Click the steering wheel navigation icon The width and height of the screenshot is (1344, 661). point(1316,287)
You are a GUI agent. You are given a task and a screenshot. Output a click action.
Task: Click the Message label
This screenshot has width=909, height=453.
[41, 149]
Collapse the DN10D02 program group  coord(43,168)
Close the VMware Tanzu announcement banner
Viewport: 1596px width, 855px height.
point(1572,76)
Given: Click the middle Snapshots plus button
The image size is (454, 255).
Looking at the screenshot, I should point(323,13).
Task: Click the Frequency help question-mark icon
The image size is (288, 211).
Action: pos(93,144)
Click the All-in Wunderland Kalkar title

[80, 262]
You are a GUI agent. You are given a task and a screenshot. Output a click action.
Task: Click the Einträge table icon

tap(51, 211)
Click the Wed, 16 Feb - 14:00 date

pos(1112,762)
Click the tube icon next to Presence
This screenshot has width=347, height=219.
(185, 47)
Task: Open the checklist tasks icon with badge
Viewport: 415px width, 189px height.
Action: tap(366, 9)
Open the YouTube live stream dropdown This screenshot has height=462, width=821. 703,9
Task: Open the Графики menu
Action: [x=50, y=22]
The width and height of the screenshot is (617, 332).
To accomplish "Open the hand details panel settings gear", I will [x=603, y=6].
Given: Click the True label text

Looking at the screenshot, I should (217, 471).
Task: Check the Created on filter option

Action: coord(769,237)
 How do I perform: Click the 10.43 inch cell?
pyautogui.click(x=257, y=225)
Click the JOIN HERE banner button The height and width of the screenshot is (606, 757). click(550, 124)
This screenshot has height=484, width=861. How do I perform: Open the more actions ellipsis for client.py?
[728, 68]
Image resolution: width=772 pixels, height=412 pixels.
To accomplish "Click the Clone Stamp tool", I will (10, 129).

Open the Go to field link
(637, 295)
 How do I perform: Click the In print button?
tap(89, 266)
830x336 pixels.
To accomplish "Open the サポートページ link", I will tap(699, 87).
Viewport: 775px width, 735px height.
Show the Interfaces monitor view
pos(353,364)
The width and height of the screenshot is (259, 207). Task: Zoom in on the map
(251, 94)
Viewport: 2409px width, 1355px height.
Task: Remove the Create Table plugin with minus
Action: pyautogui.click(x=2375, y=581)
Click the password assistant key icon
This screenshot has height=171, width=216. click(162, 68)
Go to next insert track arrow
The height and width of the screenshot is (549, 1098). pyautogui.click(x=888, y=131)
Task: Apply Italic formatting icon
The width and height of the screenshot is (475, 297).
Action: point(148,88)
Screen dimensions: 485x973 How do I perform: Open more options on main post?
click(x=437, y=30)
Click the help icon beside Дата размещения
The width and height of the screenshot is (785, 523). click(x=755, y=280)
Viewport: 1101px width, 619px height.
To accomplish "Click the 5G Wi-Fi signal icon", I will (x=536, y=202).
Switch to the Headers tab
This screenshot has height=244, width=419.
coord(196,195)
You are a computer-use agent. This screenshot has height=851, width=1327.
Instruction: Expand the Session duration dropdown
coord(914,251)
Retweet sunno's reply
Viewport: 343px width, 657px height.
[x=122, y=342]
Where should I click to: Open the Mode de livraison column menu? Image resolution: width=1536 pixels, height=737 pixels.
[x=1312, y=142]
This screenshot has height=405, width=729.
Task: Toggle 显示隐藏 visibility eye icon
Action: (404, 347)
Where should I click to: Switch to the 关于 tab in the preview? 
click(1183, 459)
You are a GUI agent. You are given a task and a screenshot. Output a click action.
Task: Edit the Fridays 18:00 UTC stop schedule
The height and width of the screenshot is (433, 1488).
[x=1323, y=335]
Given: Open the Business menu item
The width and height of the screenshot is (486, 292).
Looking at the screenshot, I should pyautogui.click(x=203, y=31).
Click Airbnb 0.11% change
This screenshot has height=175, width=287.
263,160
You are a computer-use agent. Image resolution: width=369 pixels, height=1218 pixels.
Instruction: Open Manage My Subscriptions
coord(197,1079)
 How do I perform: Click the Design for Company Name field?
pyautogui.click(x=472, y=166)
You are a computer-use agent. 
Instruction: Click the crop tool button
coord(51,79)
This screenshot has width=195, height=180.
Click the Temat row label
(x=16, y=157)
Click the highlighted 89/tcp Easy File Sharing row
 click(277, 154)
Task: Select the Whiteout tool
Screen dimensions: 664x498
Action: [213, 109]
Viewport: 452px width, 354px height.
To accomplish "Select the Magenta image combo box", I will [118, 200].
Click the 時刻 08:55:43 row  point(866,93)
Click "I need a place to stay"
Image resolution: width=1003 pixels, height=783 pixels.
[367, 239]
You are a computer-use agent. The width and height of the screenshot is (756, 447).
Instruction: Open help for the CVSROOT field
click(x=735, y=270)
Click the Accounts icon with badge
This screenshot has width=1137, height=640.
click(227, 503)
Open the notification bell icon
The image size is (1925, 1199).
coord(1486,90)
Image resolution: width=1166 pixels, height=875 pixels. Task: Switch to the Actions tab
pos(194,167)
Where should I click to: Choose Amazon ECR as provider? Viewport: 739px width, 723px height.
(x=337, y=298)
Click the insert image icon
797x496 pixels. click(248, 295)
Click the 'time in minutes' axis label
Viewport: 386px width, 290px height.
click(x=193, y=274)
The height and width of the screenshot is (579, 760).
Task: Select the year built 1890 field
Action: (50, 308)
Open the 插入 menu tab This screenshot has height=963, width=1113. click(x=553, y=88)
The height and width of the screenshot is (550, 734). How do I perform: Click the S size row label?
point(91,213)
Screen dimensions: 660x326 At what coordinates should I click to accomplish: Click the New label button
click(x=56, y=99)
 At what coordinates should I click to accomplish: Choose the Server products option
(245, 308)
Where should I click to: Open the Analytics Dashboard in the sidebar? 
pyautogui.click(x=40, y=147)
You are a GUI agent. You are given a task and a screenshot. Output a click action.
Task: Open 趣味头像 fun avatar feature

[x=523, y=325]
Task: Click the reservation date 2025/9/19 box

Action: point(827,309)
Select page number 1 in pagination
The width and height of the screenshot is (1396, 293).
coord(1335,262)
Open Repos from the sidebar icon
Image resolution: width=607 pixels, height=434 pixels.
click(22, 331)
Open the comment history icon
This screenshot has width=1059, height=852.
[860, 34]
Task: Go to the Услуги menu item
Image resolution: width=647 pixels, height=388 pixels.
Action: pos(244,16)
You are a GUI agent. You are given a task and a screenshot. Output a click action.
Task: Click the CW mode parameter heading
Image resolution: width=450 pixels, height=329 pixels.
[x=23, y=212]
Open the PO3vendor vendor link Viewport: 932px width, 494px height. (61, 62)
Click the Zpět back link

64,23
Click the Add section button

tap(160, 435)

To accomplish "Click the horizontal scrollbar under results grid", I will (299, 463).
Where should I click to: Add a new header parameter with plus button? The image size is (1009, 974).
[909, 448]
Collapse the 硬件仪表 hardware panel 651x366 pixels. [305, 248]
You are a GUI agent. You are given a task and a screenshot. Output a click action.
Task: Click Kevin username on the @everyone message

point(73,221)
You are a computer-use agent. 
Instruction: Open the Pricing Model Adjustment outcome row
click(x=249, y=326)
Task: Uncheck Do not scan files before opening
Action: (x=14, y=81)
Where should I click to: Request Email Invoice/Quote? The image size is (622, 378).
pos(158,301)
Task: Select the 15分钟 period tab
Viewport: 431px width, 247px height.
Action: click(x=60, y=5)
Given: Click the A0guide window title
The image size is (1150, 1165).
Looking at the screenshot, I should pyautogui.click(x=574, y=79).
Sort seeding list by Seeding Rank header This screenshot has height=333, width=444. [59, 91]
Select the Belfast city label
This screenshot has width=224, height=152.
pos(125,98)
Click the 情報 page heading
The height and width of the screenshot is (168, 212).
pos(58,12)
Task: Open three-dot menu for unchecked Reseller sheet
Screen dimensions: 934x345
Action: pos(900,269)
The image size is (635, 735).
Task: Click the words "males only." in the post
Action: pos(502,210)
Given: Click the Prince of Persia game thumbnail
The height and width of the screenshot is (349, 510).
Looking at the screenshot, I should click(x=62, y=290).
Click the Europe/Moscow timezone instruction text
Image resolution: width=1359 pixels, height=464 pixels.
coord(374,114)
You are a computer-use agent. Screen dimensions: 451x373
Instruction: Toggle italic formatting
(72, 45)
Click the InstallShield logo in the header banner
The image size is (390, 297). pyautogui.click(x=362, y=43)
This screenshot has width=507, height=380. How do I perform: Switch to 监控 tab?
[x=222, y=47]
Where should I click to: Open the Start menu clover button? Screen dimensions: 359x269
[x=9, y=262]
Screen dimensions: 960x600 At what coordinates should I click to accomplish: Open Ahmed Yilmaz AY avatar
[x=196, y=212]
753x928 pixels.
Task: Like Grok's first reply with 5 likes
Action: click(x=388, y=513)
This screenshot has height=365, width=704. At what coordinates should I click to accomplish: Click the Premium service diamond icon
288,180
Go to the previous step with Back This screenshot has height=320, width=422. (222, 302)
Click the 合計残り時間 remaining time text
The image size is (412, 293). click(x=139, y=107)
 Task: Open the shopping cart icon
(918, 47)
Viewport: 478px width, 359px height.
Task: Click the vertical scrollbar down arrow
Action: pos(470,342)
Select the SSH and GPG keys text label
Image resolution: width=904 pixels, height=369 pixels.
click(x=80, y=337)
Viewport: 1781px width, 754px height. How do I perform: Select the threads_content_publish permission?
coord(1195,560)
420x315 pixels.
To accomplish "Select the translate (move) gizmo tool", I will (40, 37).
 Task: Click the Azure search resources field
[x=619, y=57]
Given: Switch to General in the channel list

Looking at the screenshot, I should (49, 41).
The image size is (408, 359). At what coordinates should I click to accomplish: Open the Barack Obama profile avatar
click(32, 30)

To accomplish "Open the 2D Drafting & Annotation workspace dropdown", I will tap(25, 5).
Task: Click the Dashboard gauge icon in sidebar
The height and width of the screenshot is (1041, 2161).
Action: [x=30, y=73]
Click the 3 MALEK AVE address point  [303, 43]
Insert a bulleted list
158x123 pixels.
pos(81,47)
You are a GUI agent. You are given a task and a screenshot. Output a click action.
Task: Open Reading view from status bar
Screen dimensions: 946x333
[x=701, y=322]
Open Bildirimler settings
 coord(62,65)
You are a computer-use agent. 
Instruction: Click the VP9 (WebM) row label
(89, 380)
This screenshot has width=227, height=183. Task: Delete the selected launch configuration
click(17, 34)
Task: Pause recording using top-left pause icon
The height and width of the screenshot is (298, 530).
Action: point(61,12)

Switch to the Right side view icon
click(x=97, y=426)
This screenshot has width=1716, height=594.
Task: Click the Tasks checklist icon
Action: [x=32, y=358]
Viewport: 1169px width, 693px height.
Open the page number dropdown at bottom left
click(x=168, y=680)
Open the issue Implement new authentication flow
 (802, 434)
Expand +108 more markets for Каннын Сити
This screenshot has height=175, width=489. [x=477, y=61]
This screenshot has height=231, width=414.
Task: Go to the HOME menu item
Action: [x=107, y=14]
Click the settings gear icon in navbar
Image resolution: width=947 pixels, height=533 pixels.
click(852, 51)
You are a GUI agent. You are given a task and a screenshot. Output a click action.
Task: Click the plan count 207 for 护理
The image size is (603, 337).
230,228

********

WORK TO BE COMPLETED
Please convert the rows from the line containing "This screenshot has width=195, height=180." through the line containing "Open the 插入" into a JSON list of strings, one per line, leaving out blank lines.

ANSWER TO THE PROBLEM
[
  "This screenshot has width=195, height=180.",
  "Click the Temat row label",
  "(x=16, y=157)",
  "Click the highlighted 89/tcp Easy File Sharing row",
  " click(277, 154)",
  "Task: Select the Whiteout tool",
  "Screen dimensions: 664x498",
  "Action: [213, 109]",
  "Viewport: 452px width, 354px height.",
  "To accomplish \"Select the Magenta image combo box\", I will [118, 200].",
  "Click the 時刻 08:55:43 row  point(866,93)",
  "Click \"I need a place to stay\"",
  "Image resolution: width=1003 pixels, height=783 pixels.",
  "[367, 239]",
  "You are a computer-use agent. The width and height of the screenshot is (756, 447).",
  "Instruction: Open help for the CVSROOT field",
  "click(x=735, y=270)",
  "Click the Accounts icon with badge",
  "This screenshot has width=1137, height=640.",
  "click(227, 503)",
  "Open the notification bell icon",
  "The image size is (1925, 1199).",
  "coord(1486,90)",
  "Image resolution: width=1166 pixels, height=875 pixels. Task: Switch to the Actions tab",
  "pos(194,167)",
  "Where should I click to: Choose Amazon ECR as provider? Viewport: 739px width, 723px height.",
  "(x=337, y=298)",
  "Click the insert image icon",
  "797x496 pixels. click(248, 295)",
  "Click the 'time in minutes' axis label",
  "Viewport: 386px width, 290px height.",
  "click(x=193, y=274)",
  "The height and width of the screenshot is (579, 760).",
  "Task: Select the year built 1890 field",
  "Action: (50, 308)",
  "Open the 插入 menu tab This screenshot has height=963, width=1113. click(x=553, y=88)"
]